**TASK MATERIAL:**
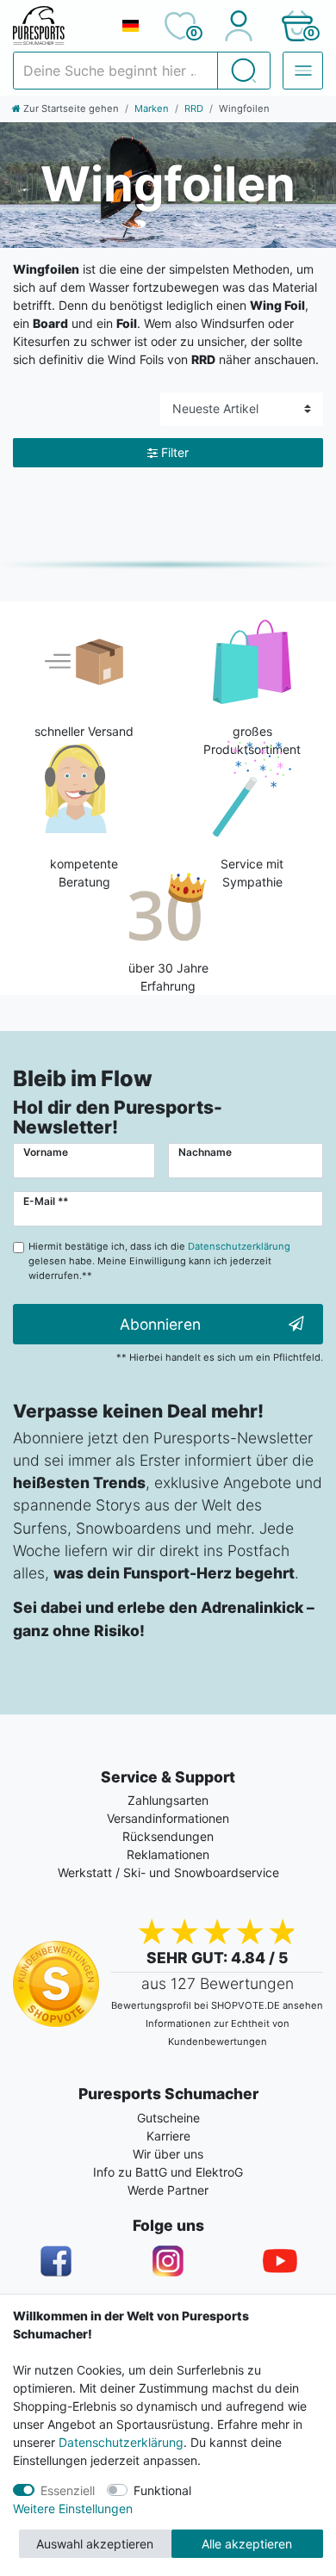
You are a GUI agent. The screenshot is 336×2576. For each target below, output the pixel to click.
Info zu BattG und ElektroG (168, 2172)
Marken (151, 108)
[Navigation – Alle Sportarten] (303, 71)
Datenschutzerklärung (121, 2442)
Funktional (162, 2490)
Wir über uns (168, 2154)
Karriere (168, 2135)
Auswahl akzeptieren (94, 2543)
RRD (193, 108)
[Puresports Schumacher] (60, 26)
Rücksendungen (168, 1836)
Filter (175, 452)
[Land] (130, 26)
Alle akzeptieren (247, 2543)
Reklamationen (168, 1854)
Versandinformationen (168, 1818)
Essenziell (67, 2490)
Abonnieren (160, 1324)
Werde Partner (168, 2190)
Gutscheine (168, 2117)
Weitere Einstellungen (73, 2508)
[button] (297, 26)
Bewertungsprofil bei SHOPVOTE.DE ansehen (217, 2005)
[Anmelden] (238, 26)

**PROBLEM DESCRIPTION:** Beginning with the line in which "[Navigation – Alle Sportarten] (303, 71)" appears, print each remaining line of the listing exactly, the last line included.

**EXPECTED ANSWER:**
[Navigation – Alle Sportarten] (303, 71)
Datenschutzerklärung (121, 2442)
Funktional (162, 2490)
Wir über uns (168, 2154)
Karriere (168, 2135)
Auswahl akzeptieren (94, 2543)
RRD (193, 108)
[Puresports Schumacher] (60, 26)
Rücksendungen (168, 1836)
Filter (175, 452)
[Land] (130, 26)
Alle akzeptieren (247, 2543)
Reklamationen (168, 1854)
Versandinformationen (168, 1818)
Essenziell (67, 2490)
Abonnieren (160, 1324)
Werde Partner (168, 2190)
Gutscheine (168, 2117)
Weitere Einstellungen (73, 2508)
[button] (297, 26)
Bewertungsprofil bei SHOPVOTE.DE ansehen (217, 2005)
[Anmelden] (238, 26)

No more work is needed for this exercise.